Briefly, PCA is a projection method in which a dataset consisting of several, more or less correlated descriptor variables is 'plotted' in the multivariate descriptor space. This space is then 'rotated' thus that the first dimension (the first principal component) will be parallel to the direction of the largest variance in the data. The next dimension is chosen so as to be parallel to the direction of the next largest variance in the data, subject to the constraint that it must be perpendicular to the first dimension, etc. an example of this rotation, in a two-dimensional space, using hypothetical data, can be seen in figure 1.
Usually, original descriptors in datasets are correlated. Therefore, only a few 'dimensions' are needed to capture most of the variance in a dataset. The remaining dimensions can be discarded as noise, resulting in a substantial reduction in dataset complexity. An example of this phenomenon, using hypothetical data, can be seen in figure 2.
In this particular example, a dataset consisting of 14 original descriptors was subjected to a principal components analysis. The first principal component extracted from this dataset alone captured slightly more than 50% of the entire variance in the dataset. All subsequent components describe a small portion of the remaining variance.
Since PCA can be described geometrically as a rotation of the dimensions in the multivariate space spanned by the data, the new dimensions (principal components) can be described as linear combinations of the original variables, and may be interpreted as 'latent variables'. The loadings for each component indicate how strongly each original variable contributes to that component, and may be used to interpret the underlying 'meaning' of the 'latent variables'.
Usually, principal components analysis is done on pretreated data. Normally two assumptions are made when a dataset is reduced to principal components, viz.:
To emphasize these assumptions, data are 'autoscaled', i.e. centered on zero (by subtracting the mean of each variable from the individual observations of that variable), and scaled to unit variance (by dividing each observation from a variable by the variance of that variable). See figure 3 for an illustration of this process.
If data are not autoscaled, the first principal component will be determined completely, or at least to a very large extent by the variable with the largest (average or absolute) magnitude. In a data set with, e.g., several variables containing measured values for microcontaminants in surface water (in µg L-1 or lower) at several locations, and a variable for the salinity of the water (concentration of Cl- in mg L-1), a PCA decomposition of the raw values would yield a first principal component that basically only reflects the salinity at each location. If we are interested in patterns of variability between observations, such as different patterns in the presence and absence of certain contaminants in different locations, we therefore need to autoscale our variables before extracting principal components.

┄┄┄┄┄┄

* **EXERCISE INSTRUCTIONS**: Reproduce, word for word, the portion of the passage on principal components analysis that begins with the words "Briefly, PCA is" and ends with "in figure 1.".

* **DATA SEGMENT**:
┄┄┄┄┄┄

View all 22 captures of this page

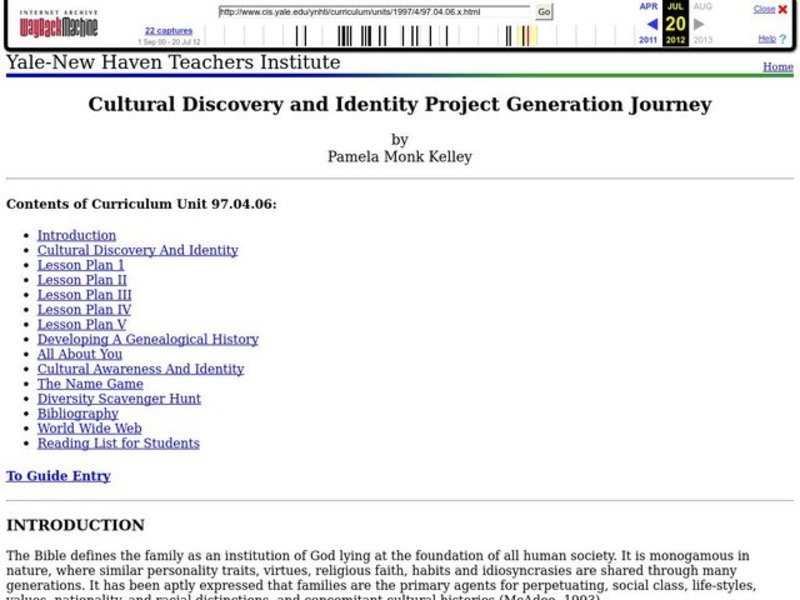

┄┄┄┄┄┄

* **ANSWER TO THIS TASK**:
Briefly, PCA is a projection method in which a dataset consisting of several, more or less correlated descriptor variables is 'plotted' in the multivariate descriptor space. This space is then 'rotated' thus that the first dimension (the first principal component) will be parallel to the direction of the largest variance in the data. The next dimension is chosen so as to be parallel to the direction of the next largest variance in the data, subject to the constraint that it must be perpendicular to the first dimension, etc. an example of this rotation, in a two-dimensional space, using hypothetical data, can be seen in figure 1.